Il y a une part consciente et inconsciente là-dedans. Lorsqu’on sent qu’on tient une mélodie très accrocheuse, on va peut-être pousser le curseur vers quelque chose de simple en terme de chanson, ce qui ne garantit aucunement le succès d’une chanson. C’est assez schizophrénique ! Il est difficile de savoir à quel moment tu es dans le compromis et à quel moment tu restes droit dans tes bottes. Aussi, le disque a été produit par Florent Livet qui a travaillé avec Phoenix,c’est quelqu’un qui fait un disque pour que ça marche.
Quelles sont les ambitions de cet album ?
C’est compliqué de se projeter. Notre ambition est juste de faire de plus en plus de musique et d’en vivre, sans se fixer de mauvais objectifs, ce qui arrive parfois chez les groupes.

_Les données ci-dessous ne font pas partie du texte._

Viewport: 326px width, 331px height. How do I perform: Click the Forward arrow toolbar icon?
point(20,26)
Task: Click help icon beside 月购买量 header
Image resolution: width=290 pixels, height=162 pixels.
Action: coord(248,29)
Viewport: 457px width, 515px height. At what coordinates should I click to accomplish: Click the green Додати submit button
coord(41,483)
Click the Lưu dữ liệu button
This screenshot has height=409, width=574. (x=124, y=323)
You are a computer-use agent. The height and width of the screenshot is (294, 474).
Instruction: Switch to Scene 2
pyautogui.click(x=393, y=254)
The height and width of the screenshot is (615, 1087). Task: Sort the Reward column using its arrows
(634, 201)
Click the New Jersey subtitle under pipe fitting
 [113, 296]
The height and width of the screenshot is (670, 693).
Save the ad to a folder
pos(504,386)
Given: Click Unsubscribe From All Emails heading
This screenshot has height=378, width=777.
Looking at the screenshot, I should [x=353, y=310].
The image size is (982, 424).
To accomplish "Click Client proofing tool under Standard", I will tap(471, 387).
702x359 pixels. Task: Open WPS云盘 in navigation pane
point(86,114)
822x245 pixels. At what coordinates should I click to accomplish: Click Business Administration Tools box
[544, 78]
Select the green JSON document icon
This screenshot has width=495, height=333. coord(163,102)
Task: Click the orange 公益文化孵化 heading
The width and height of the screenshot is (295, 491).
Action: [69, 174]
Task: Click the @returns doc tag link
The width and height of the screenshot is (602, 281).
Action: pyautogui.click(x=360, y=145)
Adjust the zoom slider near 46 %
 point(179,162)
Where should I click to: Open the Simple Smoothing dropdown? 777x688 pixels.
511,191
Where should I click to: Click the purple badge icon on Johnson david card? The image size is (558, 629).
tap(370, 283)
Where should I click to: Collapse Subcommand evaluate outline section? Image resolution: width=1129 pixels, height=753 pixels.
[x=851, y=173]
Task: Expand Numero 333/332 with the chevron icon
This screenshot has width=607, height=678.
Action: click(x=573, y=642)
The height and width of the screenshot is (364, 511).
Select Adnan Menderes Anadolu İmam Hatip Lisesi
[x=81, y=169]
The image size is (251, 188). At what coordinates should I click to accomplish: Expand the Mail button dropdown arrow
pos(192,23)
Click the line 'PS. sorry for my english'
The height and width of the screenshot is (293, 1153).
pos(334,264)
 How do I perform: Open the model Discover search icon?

A l’instar de beaucoup de groupes actuels, vous intégrez les musiques du monde. D’où vient cet intérêt chez les nouveaux groupes ?
D’internet ! Dans les années 90, on n’écoutait qu’un seul style. La question « t’écoutes quoi comme style » voulait dire quelque chose. Maintenant, l’accès à toutes sortes d’artistes a décloisonné les choses. La musique traditionnelle est une source intarissable de trouvailles ou de rythmiques jamais entendues.
Comment expliques-tu que les musiques du monde imprègnent autant la musique pop et que les partis politiques prônant la fermeture des frontières soit aussi populaires ?
Je rencontre souvent de gens très ouverts musicalement mais qui n’appliquent pas cela dans leur vie de tous les jours, c’est effectivement très étrange.
Vous vous définissez comme un collectif, une tribu, pensez-vous que l’on a aujourd’hui besoin de se sentir ensemble dans un monde où tout tourne autour du « moi » ?
Aujourd’hui, tout est fait pour que l’on se renferme sur soi-même alors que les choses sont plus belles à plusieurs. Pour de vrai. Ce ne sont pas que des mots ! Nous voyons nos concerts comme une fête, une connexion humaine entre nous qui va au-delà de la musique, pas juste une heure où l’on joue nos morceaux sans se préoccuper du fait que les gens aient passé un bon moment ou non. Cela amène des moments de magie que je serais bien incapable de créer tout seul.